The Quaker way is based on the conviction that there is 'something of God in everyone'. And so, our worship is the time spent with others when we attend quietly to this divine spark within. Other Friends may call this a listening to the inner voice or being open to the inner light.
Can you just walk in?
Everyone is welcome to attend meeting. As you come through the outer door you will get friendly smiles and someone is there to open the door into the main meeting room. If it is your first visit you may be given an information pack to help you understand what is going on and why.
Sadly, there are some unhelpful and outdated clichés attached to Quakerism. Quakers, or Friends as we call ourselves, are just friendly normal people! Even so, visitors may be unsure what to expect. First of all, people do not dress up! They wear everyday clothes, seldom is anyone particularly smart. There are people of all ages and types. Of course some are members, but many are attenders, that is people who worship with us but have not (yet) applied for membership. Some attenders do go on to become Quakers, others are content long term just to be part of the meeting. People may have a completely different faith but also choose to attend Quaker meetings.
As you go in you are struck by the simplicity of the room. There are no ornaments or church-like decorations. There are no distractions. Chairs are arranged in circles around a central table. The table is used later on as somewhere to put notices and leaflets.

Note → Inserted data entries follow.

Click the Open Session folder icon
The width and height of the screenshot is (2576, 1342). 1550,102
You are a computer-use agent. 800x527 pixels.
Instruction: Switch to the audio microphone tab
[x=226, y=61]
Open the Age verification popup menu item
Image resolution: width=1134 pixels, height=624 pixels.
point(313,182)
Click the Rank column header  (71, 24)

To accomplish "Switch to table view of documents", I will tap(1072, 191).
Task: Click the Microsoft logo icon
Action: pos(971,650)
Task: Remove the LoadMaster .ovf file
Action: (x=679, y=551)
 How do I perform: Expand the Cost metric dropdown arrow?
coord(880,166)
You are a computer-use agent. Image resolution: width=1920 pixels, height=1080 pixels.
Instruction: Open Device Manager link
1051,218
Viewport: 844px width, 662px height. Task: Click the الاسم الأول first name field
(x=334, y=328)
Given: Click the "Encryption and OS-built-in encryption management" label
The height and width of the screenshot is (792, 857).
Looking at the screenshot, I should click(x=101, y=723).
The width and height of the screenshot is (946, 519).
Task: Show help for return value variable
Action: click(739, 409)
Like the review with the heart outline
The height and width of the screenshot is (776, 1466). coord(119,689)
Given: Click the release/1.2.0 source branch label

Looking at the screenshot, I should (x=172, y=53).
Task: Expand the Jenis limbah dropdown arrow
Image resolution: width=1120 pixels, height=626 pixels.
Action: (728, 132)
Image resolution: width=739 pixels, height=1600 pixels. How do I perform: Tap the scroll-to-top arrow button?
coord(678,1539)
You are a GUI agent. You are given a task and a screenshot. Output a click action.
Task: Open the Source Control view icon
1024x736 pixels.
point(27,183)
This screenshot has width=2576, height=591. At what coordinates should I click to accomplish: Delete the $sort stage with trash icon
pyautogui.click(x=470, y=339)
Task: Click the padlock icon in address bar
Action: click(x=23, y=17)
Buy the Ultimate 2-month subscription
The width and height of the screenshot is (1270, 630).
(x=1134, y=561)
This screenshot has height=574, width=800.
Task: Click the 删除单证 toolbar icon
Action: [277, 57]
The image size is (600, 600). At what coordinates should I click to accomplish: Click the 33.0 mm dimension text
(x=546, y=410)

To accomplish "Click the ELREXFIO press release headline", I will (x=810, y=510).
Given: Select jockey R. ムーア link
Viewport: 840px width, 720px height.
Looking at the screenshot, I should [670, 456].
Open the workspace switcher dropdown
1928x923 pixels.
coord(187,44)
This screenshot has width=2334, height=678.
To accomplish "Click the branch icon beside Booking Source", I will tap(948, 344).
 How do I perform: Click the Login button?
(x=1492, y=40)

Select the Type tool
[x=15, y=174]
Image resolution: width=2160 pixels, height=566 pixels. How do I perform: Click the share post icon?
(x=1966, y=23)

Quakers say that meeting for worship begins when the first person has sat down in the meeting room. So, unless you are the first person, you will see people sitting silently, generally with their eyes closed. You can sit wherever you like, perhaps pick up a copy of the Bible or a Quaker book if you want to. Hopefully, after the time of the start of the Meeting, only one or two latecomers will slip in. Then everything is peaceful and quiet, with the odd cough maybe!
After a certain time, when a stillness has taken hold of the worshippers, someone may stand up feeling led to speak. A meeting for worship is not a discussion group. Words spoken, called spoken ministry, are for the deepening of the act of worship and at best are given out of a feeling that one is compelled to give them. They are followed by a period of silence so that all present may have the time to reflect on them. Other ‘ministers’ may likewise speak when they feel inspired to do so. Friends have found it best that people speak once only and the fewer words the better, so that they can concentrate on the message given. Sometimes there is silence throughout the whole meeting.
After the shaking of hands, which marks the end of meeting, visitors from other Quaker groups bring greetings. Newcomers, whether they are attenders or Quakers, are invited to introduce themselves. But they do this only if they want to. Notices are read out about events, meetings to come and issues that affect the group. Then tea and coffee are served – a few coins towards the cost are appreciated. People are friendly and someone may introduce themselves to you, if you look as though you feel like socialising. But you will not be pestered in any way. There are books and leaflets on sale with some excellent introductory material.
Two Quaker elders who are ready to answer any questions will have been pointed out. There are various opportunities outside the meeting to find out more by joining in discussion groups and other events. Details of these are announced. It is up to you whether to simply attend and share the meeting or whether you want to go further. There is absolutely no pressure or expectation from anybody. Above all it is, quietly … very simple and friendly.